# TEXTE AFFICHÉ
____
Grâce aux écoutes et aux satellites, le renseignement militaire français connaît exactement la situation des migrants parqués en Libye.
« De 800 000 à un million de migrants sont prêts à partir de l'autre rive de la Méditerranée » pour gagner l'Europe. Cette assertion ne vient pas de quelque source obscure ou invérifiable, mais bien de l'un des hommes chargés de renseigner au jour le jour les autorités militaires et civiles françaises : le général de corps d'armée (quatre étoiles) Christophe Gomart, patron de la DRM (Direction du renseignement militaire) chargée de recueillir toutes les informations imaginables susceptibles d'aider la France à prendre ses décisions d'ordre militaire. L'officier général a tenu ces propos en ouverture du colloque Geoint, qui s'est tenu à la Société de géographie, à Paris, les 11 et 12 septembre derniers.
Un très discret centre d'expertise
La DRM, qui est leader en France sur le renseignement d'origine imagerie (ROIM) fourni par les satellites-espions militaires, a inauguré le 19 janvier dernier un très discret centre d'expertise, le CRGI (Centre de renseignement géospatial interarmées). Pluridisciplinaire, il intègre une trentaine de spécialistes civils, militaires et réservistes de haut niveau dont la principale fonction consiste à fusionner le renseignement recueilli par la DRM à partir d'une multitude de capteurs (interceptions, satellites, sources ouvertes, cybersurveillance, etc.). C'est ainsi que la DRM peut aujourd'hui présenter aux dirigeants français une situation précise de la présence des migrants subsahariens en Libye, ainsi que les identités exactes, les modes opératoires et les stratégies des passeurs de migrants. Ces informations sont transmises par la France à l'état-major de la mission européenne en Méditerranée Eunavfor Med, lancée en mai dernier.
Filières de trafics humains
Le général Gomart a ainsi pu confier lors du colloque que les militaires français ont repéré les principaux points d'entrée des filières de trafic humain sur le territoire libyen, notamment à partir de la zone des trois frontières (Libye, Soudan, Égypte). Le renseignement français sait où les passeurs échangent leurs cargaisons humaines, où ils les hébergent. Il les voit également préparer les départs vers l'Europe depuis les plages de Tripolitaine et de Cyrénaïque, imposant aux migrants un processus immuable : « Le mode opératoire des passeurs est connu : départ de nuit, avant un appel systématique au Maritime Rescue Coordination Centre italien. Parmi les migrants, les passeurs désignent un capitaine et lui donnent un téléphone satellite qui sert aussi de GPS. Ils sont ensuite récupérés par un navire d'assistance, militaire ou civil. » Et Christophe Gomart de conclure : « Il ne nous reste qu'à intégrer les données météorologiques pour arriver à une meilleure prévision. »
____
# INFORMATIONS AFFICHÉES
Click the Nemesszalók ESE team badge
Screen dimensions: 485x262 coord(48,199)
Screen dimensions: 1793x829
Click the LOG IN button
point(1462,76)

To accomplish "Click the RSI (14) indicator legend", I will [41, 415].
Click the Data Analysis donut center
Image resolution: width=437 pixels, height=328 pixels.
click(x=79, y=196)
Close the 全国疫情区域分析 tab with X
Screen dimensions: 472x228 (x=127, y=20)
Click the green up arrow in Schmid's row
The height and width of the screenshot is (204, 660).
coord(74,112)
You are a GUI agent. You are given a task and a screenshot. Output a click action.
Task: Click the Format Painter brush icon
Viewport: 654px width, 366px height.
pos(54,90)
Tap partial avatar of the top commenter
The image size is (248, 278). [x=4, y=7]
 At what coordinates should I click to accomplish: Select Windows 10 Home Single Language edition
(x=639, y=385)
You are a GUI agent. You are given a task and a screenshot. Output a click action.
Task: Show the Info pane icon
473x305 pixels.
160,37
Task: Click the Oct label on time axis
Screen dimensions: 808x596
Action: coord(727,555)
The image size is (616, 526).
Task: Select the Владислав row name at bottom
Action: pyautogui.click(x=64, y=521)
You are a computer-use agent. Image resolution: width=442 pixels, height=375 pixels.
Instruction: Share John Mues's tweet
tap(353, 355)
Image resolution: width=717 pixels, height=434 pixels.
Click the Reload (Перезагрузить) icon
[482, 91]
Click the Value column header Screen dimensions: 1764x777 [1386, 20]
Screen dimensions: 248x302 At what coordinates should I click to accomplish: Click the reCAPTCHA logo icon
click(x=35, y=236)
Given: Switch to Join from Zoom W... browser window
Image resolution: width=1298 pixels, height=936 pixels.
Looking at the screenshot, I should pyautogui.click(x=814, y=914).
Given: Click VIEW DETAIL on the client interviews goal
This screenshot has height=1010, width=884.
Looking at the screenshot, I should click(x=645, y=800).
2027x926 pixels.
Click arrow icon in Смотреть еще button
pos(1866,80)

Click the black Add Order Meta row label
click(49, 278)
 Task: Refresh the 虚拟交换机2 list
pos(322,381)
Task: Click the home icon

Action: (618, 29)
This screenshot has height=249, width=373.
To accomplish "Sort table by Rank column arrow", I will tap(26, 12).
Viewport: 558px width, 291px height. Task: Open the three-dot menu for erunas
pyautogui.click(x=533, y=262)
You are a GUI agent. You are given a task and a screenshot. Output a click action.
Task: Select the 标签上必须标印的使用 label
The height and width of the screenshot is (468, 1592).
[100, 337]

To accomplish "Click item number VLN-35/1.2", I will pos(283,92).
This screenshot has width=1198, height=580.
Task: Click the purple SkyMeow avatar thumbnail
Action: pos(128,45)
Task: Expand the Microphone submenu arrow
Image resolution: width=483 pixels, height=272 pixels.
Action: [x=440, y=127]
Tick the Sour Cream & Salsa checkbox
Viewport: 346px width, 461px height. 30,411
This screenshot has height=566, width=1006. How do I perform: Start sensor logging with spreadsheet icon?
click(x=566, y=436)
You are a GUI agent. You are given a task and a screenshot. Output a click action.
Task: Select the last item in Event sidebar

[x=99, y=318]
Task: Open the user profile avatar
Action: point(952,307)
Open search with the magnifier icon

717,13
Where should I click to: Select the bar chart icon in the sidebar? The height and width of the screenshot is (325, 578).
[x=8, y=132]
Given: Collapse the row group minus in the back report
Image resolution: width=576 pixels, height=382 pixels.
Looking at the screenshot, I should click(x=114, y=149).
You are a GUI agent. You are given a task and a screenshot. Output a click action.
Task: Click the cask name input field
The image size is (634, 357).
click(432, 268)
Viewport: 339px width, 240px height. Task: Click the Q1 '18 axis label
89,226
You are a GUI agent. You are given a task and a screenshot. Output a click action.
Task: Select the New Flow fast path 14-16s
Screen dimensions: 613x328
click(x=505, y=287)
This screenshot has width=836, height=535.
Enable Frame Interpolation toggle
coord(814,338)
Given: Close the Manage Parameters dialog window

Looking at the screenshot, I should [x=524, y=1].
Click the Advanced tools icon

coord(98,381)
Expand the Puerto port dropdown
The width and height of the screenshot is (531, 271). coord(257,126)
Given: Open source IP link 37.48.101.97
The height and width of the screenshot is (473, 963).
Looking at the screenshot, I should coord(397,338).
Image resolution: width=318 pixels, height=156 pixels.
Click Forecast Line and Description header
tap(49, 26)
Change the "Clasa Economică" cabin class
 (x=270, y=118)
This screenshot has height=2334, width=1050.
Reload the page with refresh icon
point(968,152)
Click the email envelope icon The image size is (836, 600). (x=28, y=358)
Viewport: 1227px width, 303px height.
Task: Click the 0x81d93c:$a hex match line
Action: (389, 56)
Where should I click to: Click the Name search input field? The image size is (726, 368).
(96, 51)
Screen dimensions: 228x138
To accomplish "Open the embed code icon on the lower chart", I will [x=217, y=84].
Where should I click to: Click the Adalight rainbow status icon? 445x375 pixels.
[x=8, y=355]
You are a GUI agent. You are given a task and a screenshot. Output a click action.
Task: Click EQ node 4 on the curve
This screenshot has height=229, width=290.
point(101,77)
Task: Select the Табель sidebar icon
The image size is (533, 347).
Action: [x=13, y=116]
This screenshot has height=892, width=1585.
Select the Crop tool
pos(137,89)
____
# CONSIGNE
D'après le texte affiché, combien de spécialistes le CRGI réunit-il à peu près ?

# RÉPONSE
Une trentaine de spécialistes civils, militaires et réservistes de haut niveau.